To do: Convert the lines of the records below into a Markdown table with the columns Row and Line, numbering each row and leaving out blank lines. Include only the lines that begin at the one containing "This screenshot has width=498, height=385." and stop after the one containing "pyautogui.click(x=1317, y=456)".

____

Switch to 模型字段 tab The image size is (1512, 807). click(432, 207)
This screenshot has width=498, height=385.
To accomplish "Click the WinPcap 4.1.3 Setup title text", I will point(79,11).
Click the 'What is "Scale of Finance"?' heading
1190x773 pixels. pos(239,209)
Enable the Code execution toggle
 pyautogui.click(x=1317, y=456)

____

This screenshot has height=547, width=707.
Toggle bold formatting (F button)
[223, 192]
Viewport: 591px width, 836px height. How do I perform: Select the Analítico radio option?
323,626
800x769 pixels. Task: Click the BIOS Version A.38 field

____

Response for this exercise:
| Row | Line |
|---|---|
| 1 | This screenshot has width=498, height=385. |
| 2 | To accomplish "Click the WinPcap 4.1.3 Setup title text", I will point(79,11). |
| 3 | Click the 'What is "Scale of Finance"?' heading |
| 4 | 1190x773 pixels. pos(239,209) |
| 5 | Enable the Code execution toggle |
| 6 |  pyautogui.click(x=1317, y=456) |